Extract:
Data management is a permanent task that ensures ongoing data operations as well as the long-term availability of data sets that are currently not in use. Therefore, not only the up-to-dateness but also the archiving of data is very important.
This involves a very large thematic variety of data, for example, on animals, plants, biotic communities, geology and soil, habitats and landscapes, climate and hydrology, disturbance events and dynamic processes and all their changes in space and time.
Data management creates the framework for turning this data into knowledge. This means more than just storing a file, especially when a lot of data from different sources come together over long periods of time, which should be usable for ever new, often today still unknown purposes. Data management integrates data and descriptive metadata, as well as reports and publications, in such a way that both experts and non-specialist users can use these data.

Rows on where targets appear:
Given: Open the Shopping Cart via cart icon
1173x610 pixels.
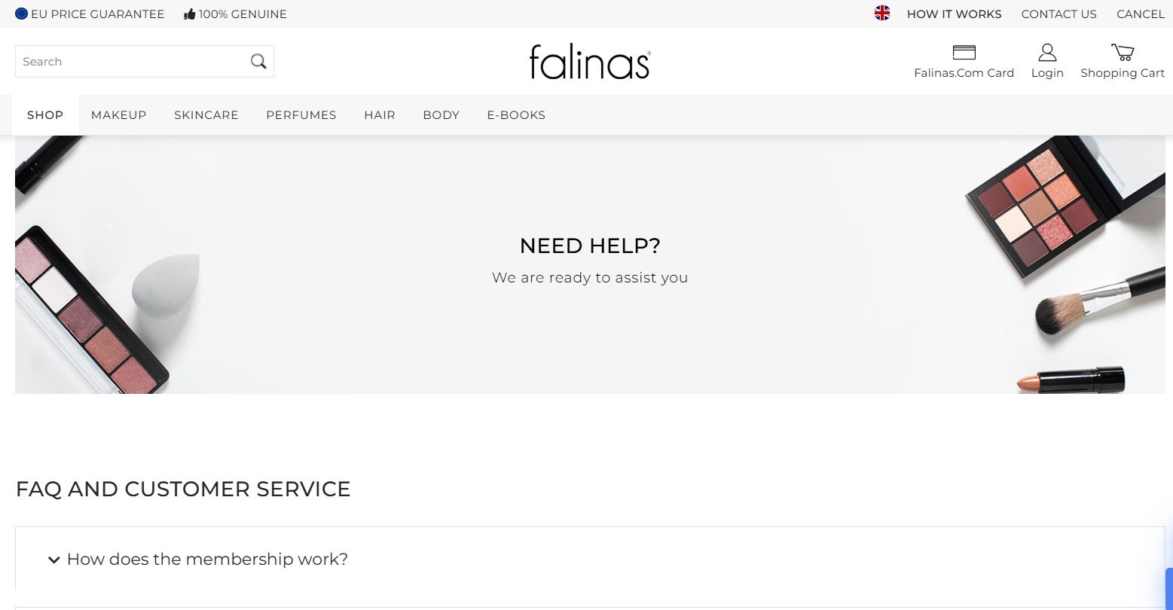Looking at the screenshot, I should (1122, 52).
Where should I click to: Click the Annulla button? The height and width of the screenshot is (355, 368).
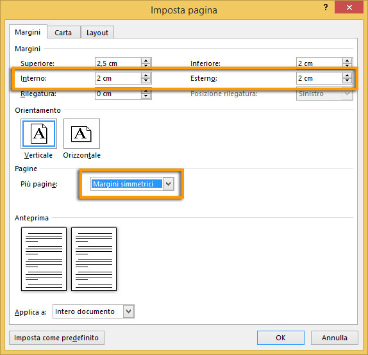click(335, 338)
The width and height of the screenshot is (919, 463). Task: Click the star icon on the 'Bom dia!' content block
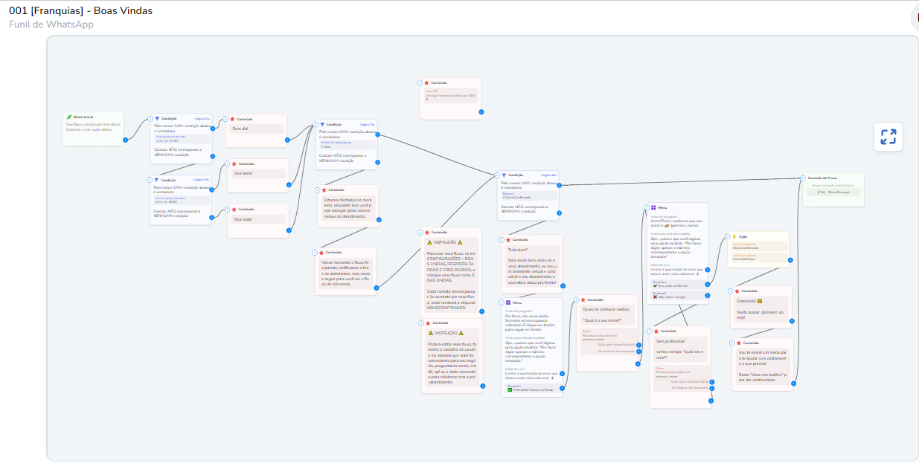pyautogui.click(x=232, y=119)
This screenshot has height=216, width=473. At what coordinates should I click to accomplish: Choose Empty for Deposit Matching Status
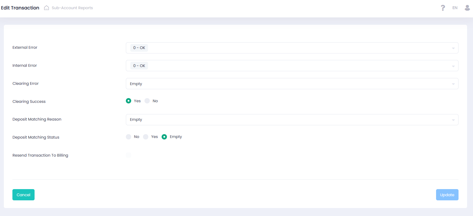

Aim of the exercise:
Answer from the data management text:
(a) What two things does data management ensure?
(b) Besides data and descriptive metadata, what does data management integrate?
(c) Who should be able to use the data?
Rely only on the data management text.

Answer to the task:
(a) Ongoing data operations and the long-term availability of data sets that are currently not in use.
(b) Reports and publications.
(c) Both experts and non-specialist users.